The reality in India is quite different — as the grape is harvested in February-April, the days can get quite hot towards the end. Nasik Valley is the only area with enough wineries to justify a visit.
While the drive up the ghats to Nasik is interesting, god forbid that you get caught in a jam or find yourself in the middle of a convoy tailing a container-carrier. Nasik is a dusty and crowded city, and one could drive for miles with nary a vineyard in sight.
The saving grace is Sula Vineyards, the only one really organised for wine tourism. They organise vineyard tours in January-March (a one-hour tour costs Rs 150), and also have a great tasting room (which gets quite crowded on weekends) and two lovely restaurants (Little Italy and Kareem’s) at their winery. There’s also a three-bedroom bungalow beyond, for those wanting to spend the night nearby (bookings, only for the whole bungalow at Rs 16,000/Rs 20,000, including vineyard tour, all meals and wine tasting). Call 99700-90010 or 0253-2230575 or check their website (www.sulawines.com) for more details.
Other wineries I know of in the area with a “walk-in” tasting facility are York Winery (96557-28070), also located on the shores of the picturesque Gangapur lake (not too far from Sula), and Renaissance Winery (Prajit — 92251-24624) on the Agra road.
Most other wineries do not have walk-in facilities, and accept visitors only by prior appointment — the ones worth visiting include Vintage Wines (Yatin Patil — 98226 84423) and Chateau D’Ori (Kailash Dhuru — 99200-53862).

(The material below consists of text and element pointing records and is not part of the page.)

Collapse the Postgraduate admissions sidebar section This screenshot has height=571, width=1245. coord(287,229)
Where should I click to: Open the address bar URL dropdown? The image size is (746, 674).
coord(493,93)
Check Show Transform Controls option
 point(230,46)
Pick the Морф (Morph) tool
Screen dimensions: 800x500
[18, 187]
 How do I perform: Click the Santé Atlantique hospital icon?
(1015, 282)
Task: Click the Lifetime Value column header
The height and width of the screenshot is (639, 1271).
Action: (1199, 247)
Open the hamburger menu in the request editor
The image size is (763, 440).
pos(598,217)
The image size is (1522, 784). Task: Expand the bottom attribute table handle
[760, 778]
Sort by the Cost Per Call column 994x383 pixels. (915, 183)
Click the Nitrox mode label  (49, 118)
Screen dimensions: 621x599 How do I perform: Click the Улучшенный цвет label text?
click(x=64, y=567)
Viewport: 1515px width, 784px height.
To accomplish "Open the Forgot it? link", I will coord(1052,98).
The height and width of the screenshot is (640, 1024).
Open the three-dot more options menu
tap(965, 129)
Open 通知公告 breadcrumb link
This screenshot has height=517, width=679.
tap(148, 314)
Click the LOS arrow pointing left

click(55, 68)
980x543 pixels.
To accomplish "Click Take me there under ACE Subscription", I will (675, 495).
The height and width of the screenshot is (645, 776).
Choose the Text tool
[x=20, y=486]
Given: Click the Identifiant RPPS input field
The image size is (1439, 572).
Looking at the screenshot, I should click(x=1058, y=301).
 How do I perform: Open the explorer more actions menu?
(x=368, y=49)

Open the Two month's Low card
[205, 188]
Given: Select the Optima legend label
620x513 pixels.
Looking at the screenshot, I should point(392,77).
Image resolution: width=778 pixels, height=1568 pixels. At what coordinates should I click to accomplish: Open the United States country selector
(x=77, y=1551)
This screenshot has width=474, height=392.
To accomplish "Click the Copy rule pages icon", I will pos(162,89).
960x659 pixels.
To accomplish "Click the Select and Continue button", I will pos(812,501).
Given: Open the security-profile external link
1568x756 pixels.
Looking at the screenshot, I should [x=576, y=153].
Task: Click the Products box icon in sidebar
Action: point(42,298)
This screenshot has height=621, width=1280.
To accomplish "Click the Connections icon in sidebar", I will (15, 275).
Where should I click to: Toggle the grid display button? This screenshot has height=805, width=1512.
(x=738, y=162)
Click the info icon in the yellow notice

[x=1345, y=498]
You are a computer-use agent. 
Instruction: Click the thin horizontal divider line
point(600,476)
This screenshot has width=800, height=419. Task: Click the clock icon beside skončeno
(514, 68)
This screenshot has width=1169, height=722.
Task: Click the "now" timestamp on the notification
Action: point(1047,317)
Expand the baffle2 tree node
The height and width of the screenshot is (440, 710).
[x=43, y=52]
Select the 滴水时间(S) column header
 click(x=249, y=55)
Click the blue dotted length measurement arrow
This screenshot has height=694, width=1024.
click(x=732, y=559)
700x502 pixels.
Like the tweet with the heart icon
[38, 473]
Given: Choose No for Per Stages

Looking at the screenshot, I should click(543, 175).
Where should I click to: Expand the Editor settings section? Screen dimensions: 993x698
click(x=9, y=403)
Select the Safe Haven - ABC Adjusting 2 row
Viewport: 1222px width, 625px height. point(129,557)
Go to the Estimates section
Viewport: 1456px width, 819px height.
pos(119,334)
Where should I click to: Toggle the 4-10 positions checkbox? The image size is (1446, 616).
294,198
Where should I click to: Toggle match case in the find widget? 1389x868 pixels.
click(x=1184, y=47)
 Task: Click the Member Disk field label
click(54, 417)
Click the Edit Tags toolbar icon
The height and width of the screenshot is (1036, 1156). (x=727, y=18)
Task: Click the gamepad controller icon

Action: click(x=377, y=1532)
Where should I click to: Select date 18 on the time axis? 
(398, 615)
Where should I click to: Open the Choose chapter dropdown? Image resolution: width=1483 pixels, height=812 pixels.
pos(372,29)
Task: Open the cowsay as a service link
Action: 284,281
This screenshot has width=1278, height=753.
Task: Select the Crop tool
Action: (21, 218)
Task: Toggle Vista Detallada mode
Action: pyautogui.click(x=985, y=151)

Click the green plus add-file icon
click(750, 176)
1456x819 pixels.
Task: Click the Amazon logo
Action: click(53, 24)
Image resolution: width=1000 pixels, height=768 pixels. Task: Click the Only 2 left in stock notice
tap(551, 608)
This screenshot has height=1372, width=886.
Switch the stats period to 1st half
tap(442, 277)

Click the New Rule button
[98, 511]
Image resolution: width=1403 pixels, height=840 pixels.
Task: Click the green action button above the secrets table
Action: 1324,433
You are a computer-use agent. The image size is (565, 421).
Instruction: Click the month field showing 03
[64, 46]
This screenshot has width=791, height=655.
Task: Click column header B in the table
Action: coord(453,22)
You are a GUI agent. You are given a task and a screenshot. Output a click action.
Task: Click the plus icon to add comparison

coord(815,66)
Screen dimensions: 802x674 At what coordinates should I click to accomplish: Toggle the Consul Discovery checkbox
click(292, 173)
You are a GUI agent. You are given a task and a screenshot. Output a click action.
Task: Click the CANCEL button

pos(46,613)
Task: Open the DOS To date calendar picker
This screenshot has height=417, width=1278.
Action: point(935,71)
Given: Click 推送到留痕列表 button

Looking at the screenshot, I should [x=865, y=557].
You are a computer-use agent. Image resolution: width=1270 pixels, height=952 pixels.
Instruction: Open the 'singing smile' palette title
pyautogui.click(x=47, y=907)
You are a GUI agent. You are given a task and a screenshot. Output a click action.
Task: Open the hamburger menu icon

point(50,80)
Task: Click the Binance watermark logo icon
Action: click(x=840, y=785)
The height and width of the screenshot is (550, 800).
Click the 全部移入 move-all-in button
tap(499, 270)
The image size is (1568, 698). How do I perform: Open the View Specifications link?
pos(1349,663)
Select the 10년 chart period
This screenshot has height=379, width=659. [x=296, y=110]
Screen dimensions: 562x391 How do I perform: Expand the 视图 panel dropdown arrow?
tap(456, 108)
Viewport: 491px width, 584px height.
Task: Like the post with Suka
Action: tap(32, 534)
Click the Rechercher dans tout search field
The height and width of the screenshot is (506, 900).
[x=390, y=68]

Lastly there’s the grand-daddy of them all: Chateau Indage, whose winery is on the Pune-Nasik road, but which does not encourage visitors, even though there is a wine bar-cum-restaurant on the main road, right at the winery gates where you can sample and buy their wines.
Then there’s Grover Vineyards, whose winery is some 40 km outside Bangalore, who also accept visitors only by prior appointment — you have to call Maitry Desai (93796-27175). All the other Karnataka-based wineries are too far away, near Bijapur, Belgaum, or Bidar, and none is as yet geared for visitors.
It will take years for wine tourism as known worldwide to develop in India, and right now those who can afford it head overseas, for the rest, there’s either the Nasik Valley or a long wait.
Wines I’ve been drinking:
The Four Seasons Barrique Reserve Cabernet Sauvignon 2008, with its distinctive gold label and inky red colour, is delicious. Loads of berries, mint and spice on the nose, this is a full-bodied wine with a smooth and fruity taste, and a good long finish. Rs 900 in Bangalore, Rs 800 in Mumbai, and only Rs 750 in Goa — enjoy!